TASKS TO PERFORM:
A) Translate this sentence from the architecture documentation into Spanish: "Both the LLMOS simulator and WebAgentBench use the same indexed accessibility tree format for observations."
B) Retype the architecture documentation word for word, from "Sandwich Architecture" up to and including "a real browser.".

TEXT FOR ANALYSIS:
_____

Documentation / Architecture

Architecture

LLMOS is built around a clean separation between deterministic Python logic and LLM predictions. This page covers the core architectural decisions that make the simulator and benchmark interoperable.

Sandwich Architecture

Python handles all deterministic operations — input validation, state mutation, patching — while LLMs are responsible only for predictions. This “sandwich” pattern keeps the system auditable and prevents LLMs from corrupting internal state directly.

Layer	Responsibility	Handler
Input validation	Parse and validate agent actions before they reach the simulator	Python
Prediction	Predict how the UI state changes in response to an action	LLM
State mutation	Apply the predicted patch to the canonical state object	Python

Unified Agent Format

Both the LLMOS simulator and WebAgentBench use the same indexed accessibility tree format for observations. This means an agent trained in simulation sees identical input structure when evaluated on a real browser.

_____

SUPPLIED DATA:
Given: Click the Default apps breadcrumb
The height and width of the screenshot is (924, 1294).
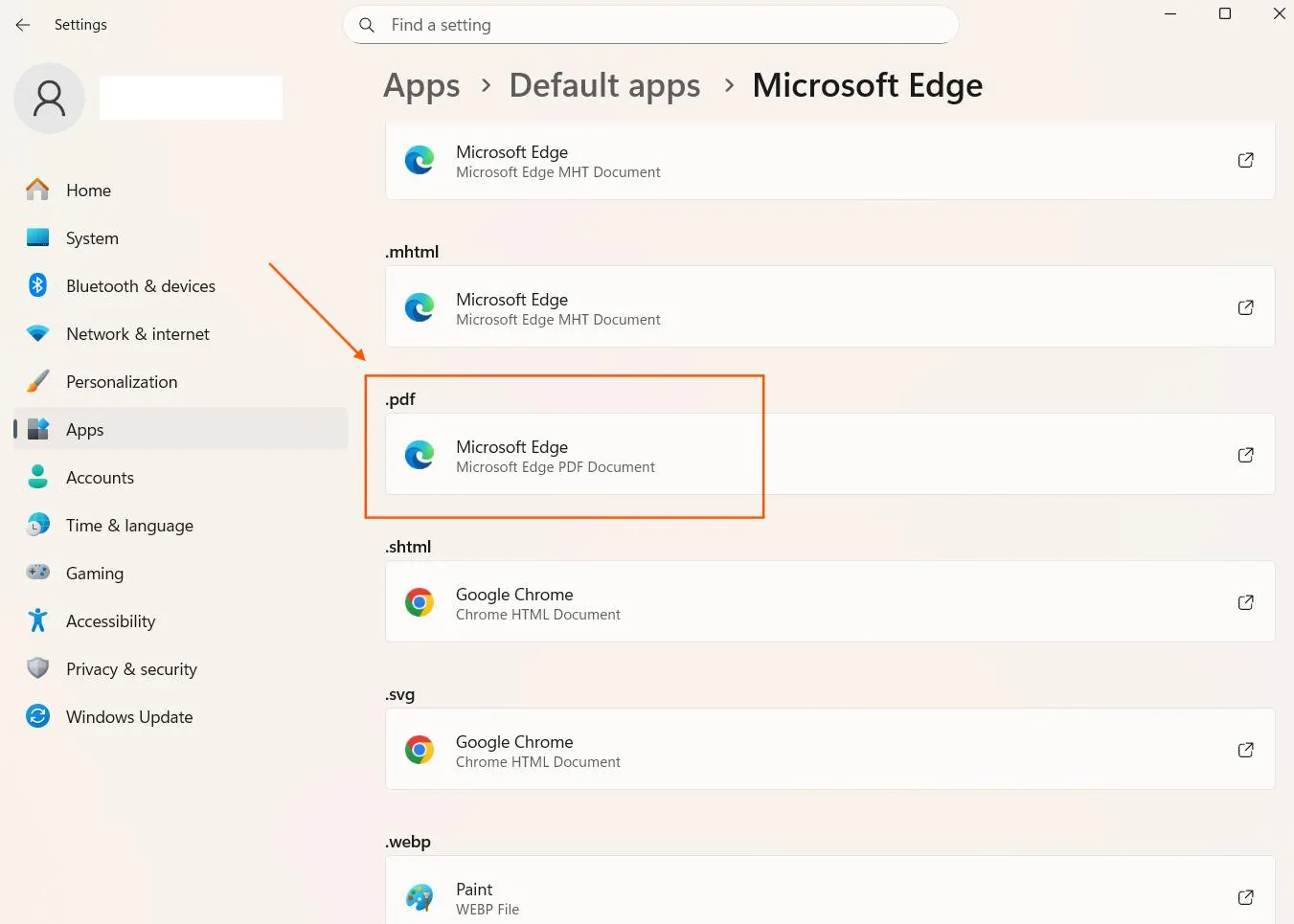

_____

ANSWERS:
A) Tanto el simulador LLMOS como WebAgentBench utilizan el mismo formato de árbol de accesibilidad indexado para las observaciones.

B)
Sandwich Architecture

Python handles all deterministic operations — input validation, state mutation, patching — while LLMs are responsible only for predictions. This “sandwich” pattern keeps the system auditable and prevents LLMs from corrupting internal state directly.

Layer	Responsibility	Handler
Input validation	Parse and validate agent actions before they reach the simulator	Python
Prediction	Predict how the UI state changes in response to an action	LLM
State mutation	Apply the predicted patch to the canonical state object	Python

Unified Agent Format

Both the LLMOS simulator and WebAgentBench use the same indexed accessibility tree format for observations. This means an agent trained in simulation sees identical input structure when evaluated on a real browser.